Earlier this month, the Office of Inspector General (OIG) in the U.S. Department of Health and Human Services published a study into the inaccuracies in Medicare’s race and ethnicity data hindering the ability to assess health disparities.

The study found that Medicare’s enrollment data on race and ethnicity were less accurate for some groups, even with a useful algorithm able to improve the missing data elements “to some extent,” OIG attested. The Office offered several recommendations to the Center on Medicare and Medicaid Services, such as using self-reported race and ethnicity information to improve the information on current enrollees, and at the same time to educate people about CMS’ efforts to improve race and ethnicity information.

Doing so would bring the very people directly impacted by health inequity into a process of co-creating good data and informing policies and solutions. New models of collaboration to address health equity should adopt the “nothing about me without me” mantra that is the ethos of patient social networks.

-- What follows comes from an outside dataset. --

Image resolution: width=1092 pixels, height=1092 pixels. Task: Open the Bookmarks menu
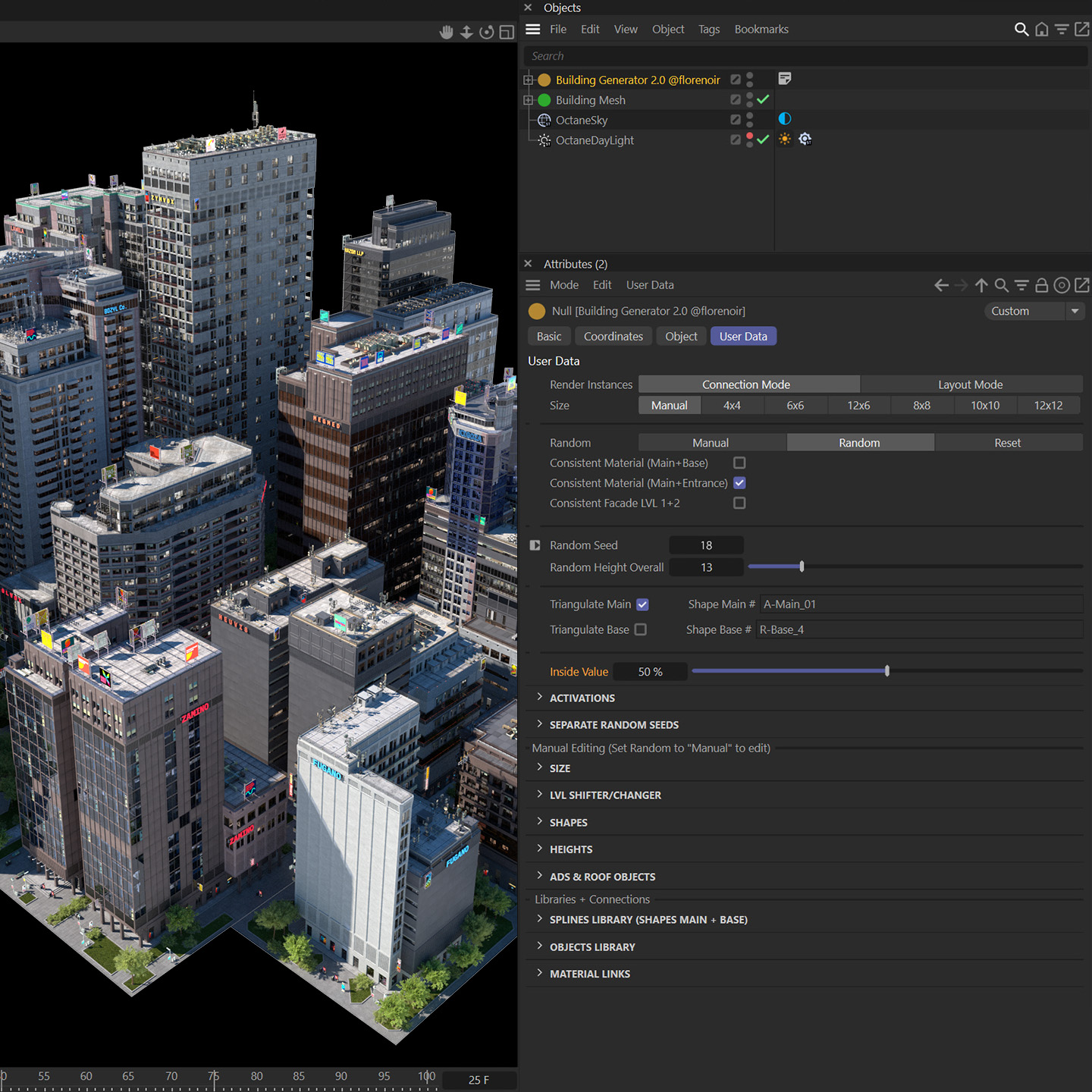click(x=761, y=29)
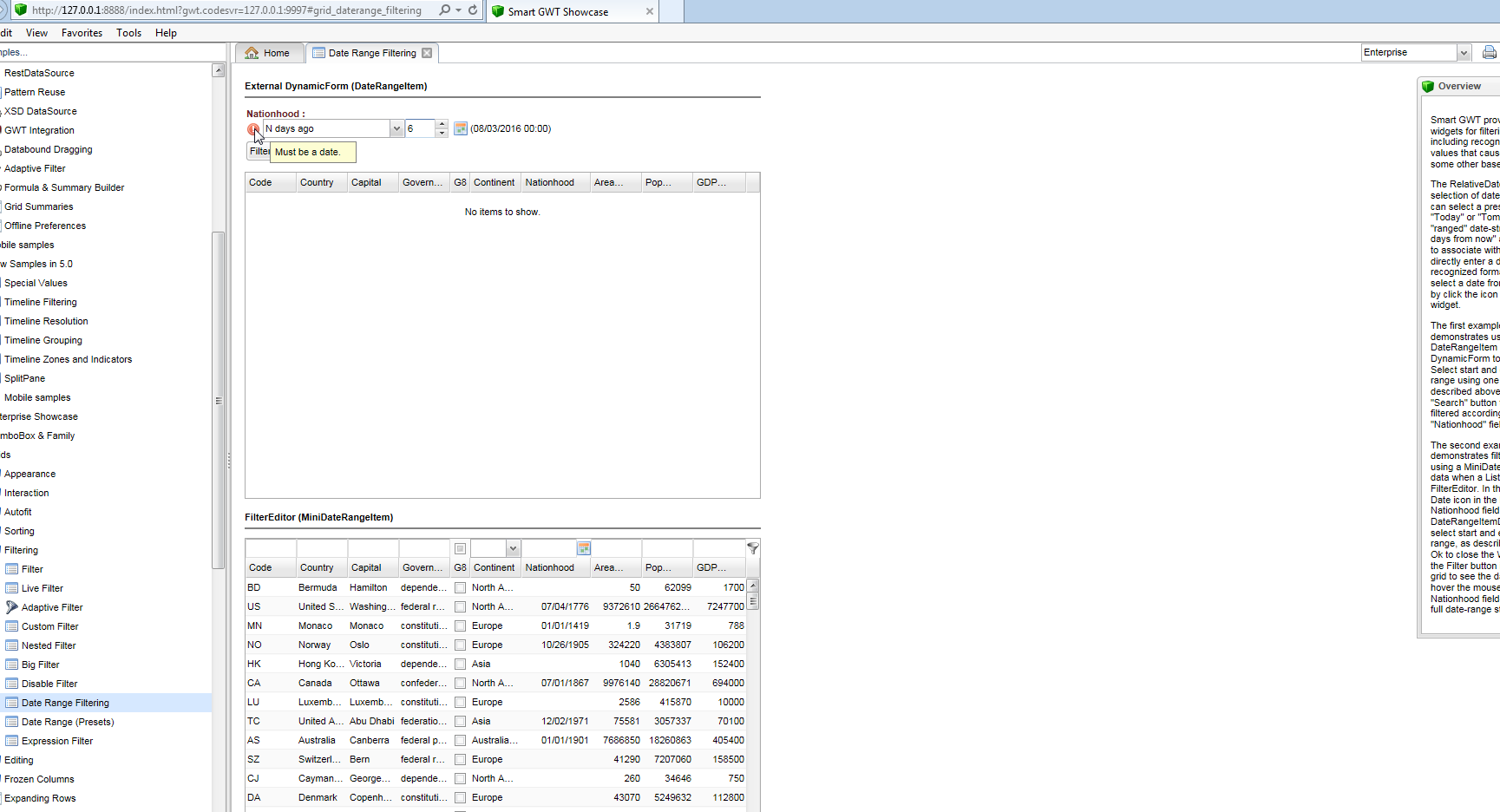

Keys to Mitigating Health Inequity

Being intentional, forming partnerships, measuring progress, and addressing individual and community-level barriers are four recommendations Deloitte offers us as calls-to-action to mitigate health inequity.

There’s a fifth one that’s really hard and really crucial: to render trust across the system, from individual healthcare providers to institutions in data and technology.

The health equity “tax” hits all of us, and we must all take part in solving the crisis, together.